Celestine Many Bears has been called a "dumb Indian." She certainly is not, and in fact, is a grandmother, teacher, Blackfoot-language instructor, and all-star basketball player.

The Blackfoot Kainai woman is one of the models in a thought-provoking art project called "Perception: Lethbridge." The portrait series by artist K.C. Adams challenges certain perceptions of First Nations, Inuit or Metis members of the southern Alberta community.

In each photo set, models were asked to think of a racial slur they've been called. Then, they were asked how they label themselves.

“The great part of the project is it doesn’t point fingers. It doesn’t accuse people of racism. It’s showing the human side of these models,” Adams told the Lethbridge Herald.

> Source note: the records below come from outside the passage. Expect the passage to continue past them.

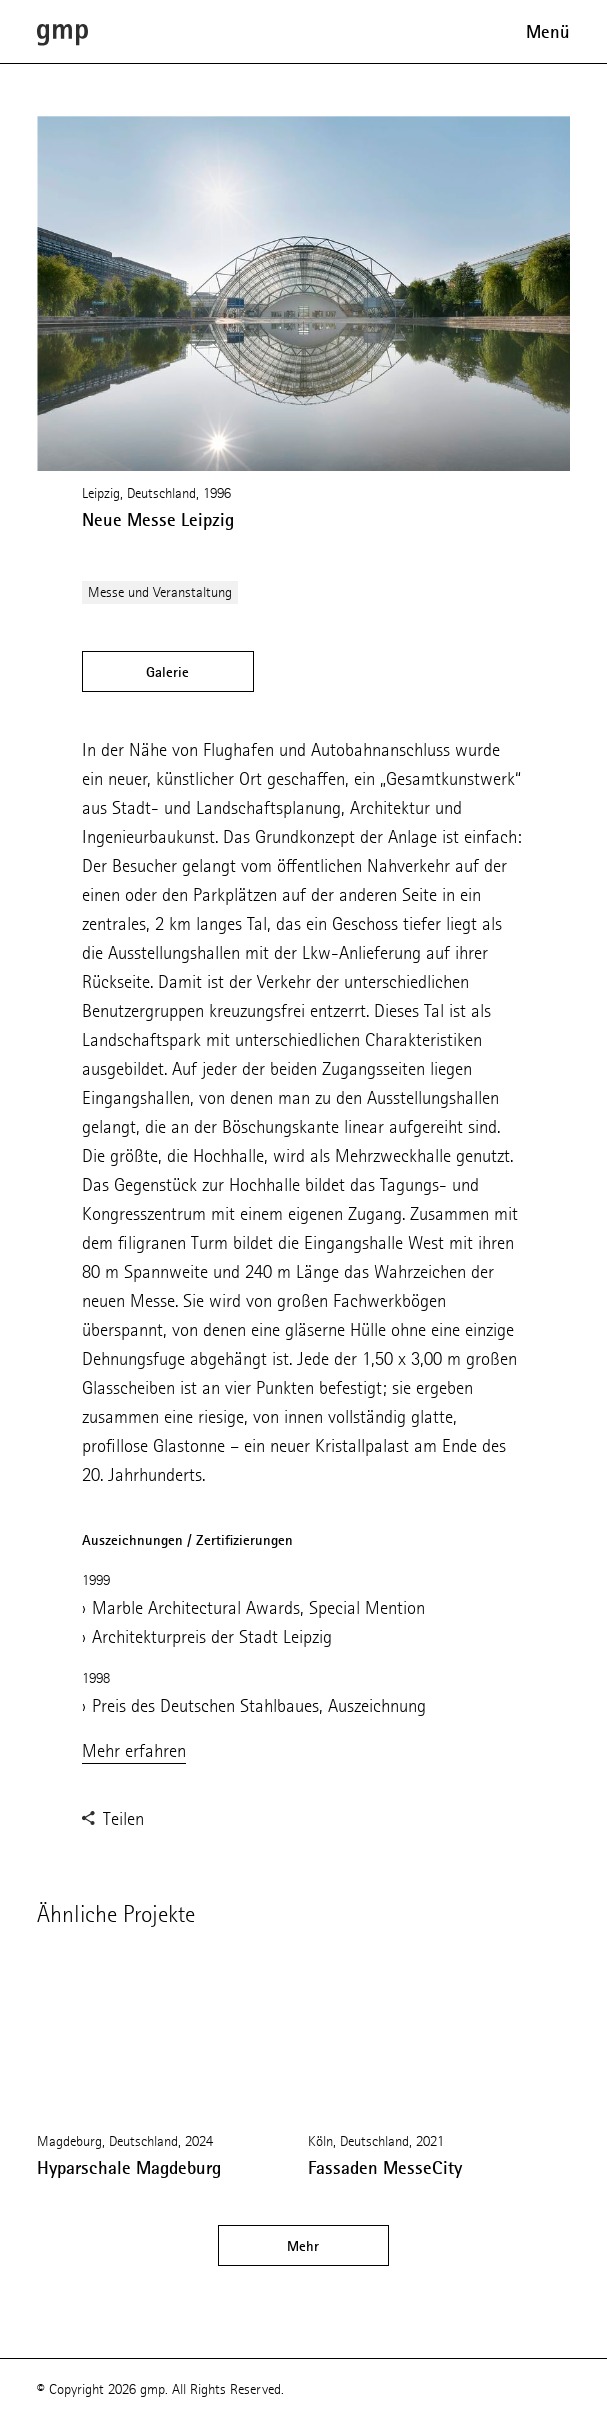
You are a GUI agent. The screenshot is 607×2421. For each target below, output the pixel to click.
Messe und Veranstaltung (160, 592)
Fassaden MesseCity (385, 2168)
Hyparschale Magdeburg (129, 2168)
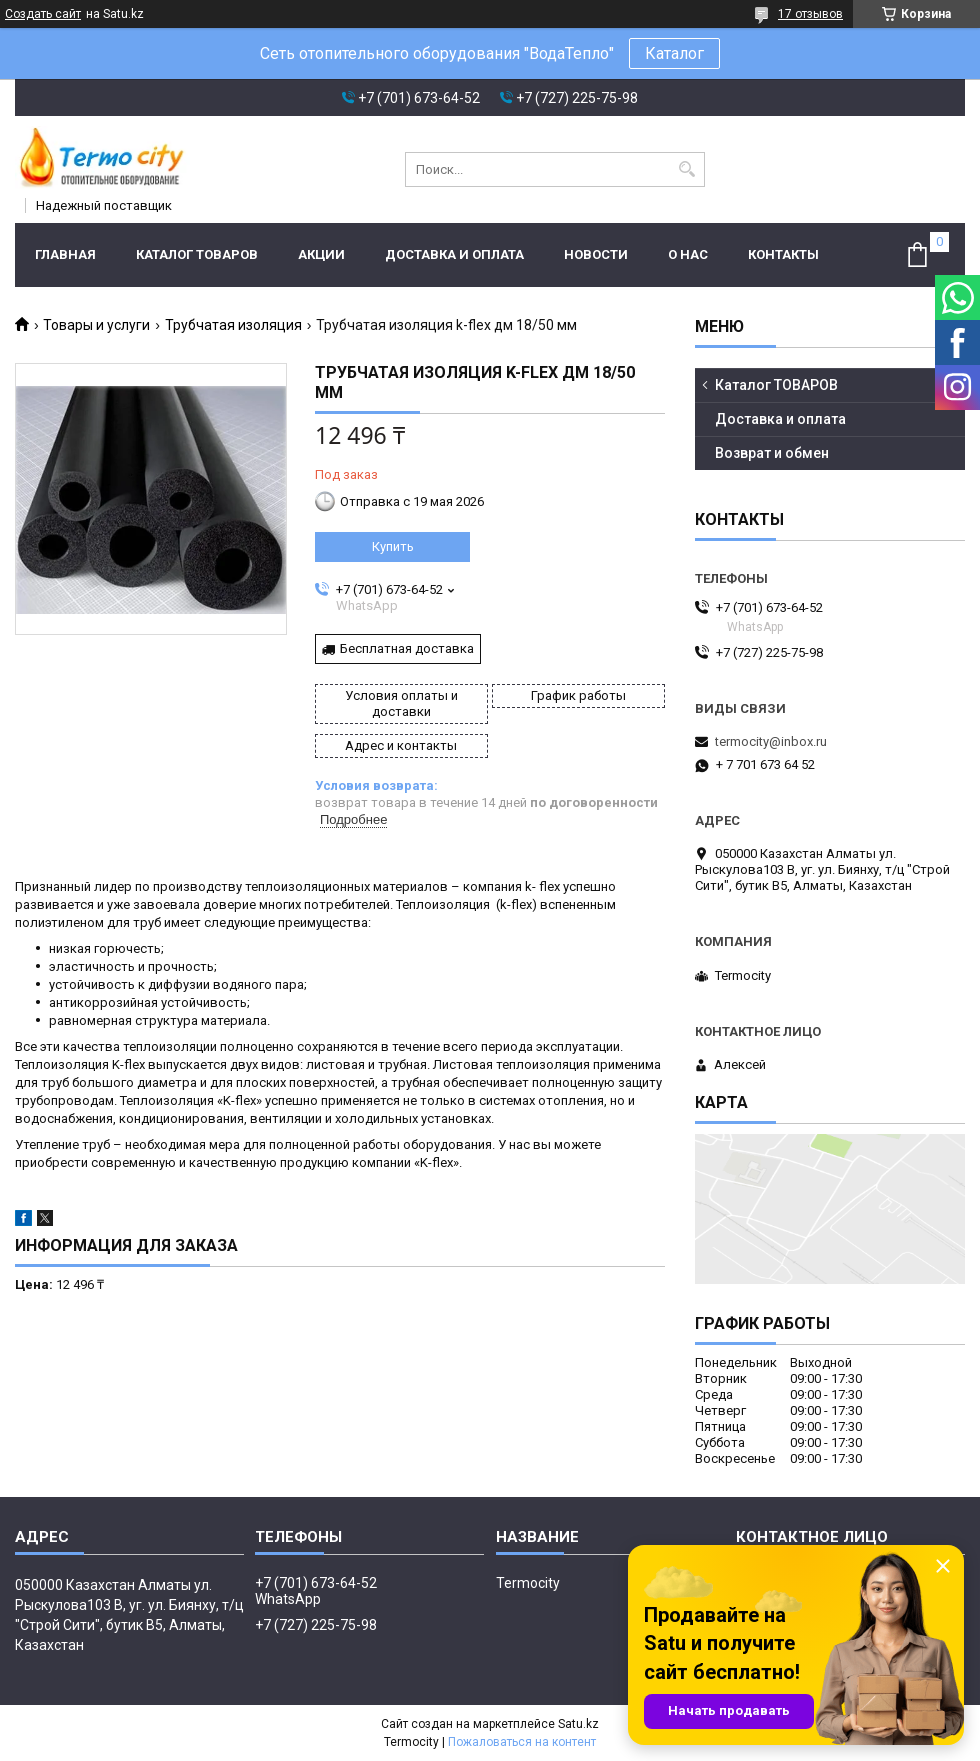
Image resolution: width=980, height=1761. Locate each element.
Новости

Another model for the series is Alvin Small Legs. When he was a teen, he moved from the Blood Reserve to Lethbridge, where he said he has often been the target of racism.

“Every time I go around, people would say, ‘Look, there’s an Indian. There is another drug addict,'” Small Legs told Global News.

While Small Legs struggled with addiction when he was younger, he's now sober and is a proud husband and father. He told Global that he participated in the project because he wants people to see him how he sees himself.

Lethbridge is the second city Adams has brought her project to — she started in her hometown of Winnipeg in 2014. She hopes to bring it to other cities across Canada.

"I'd love to see this plastered all over Parliament Hill," she told the Winnipeg Free Press.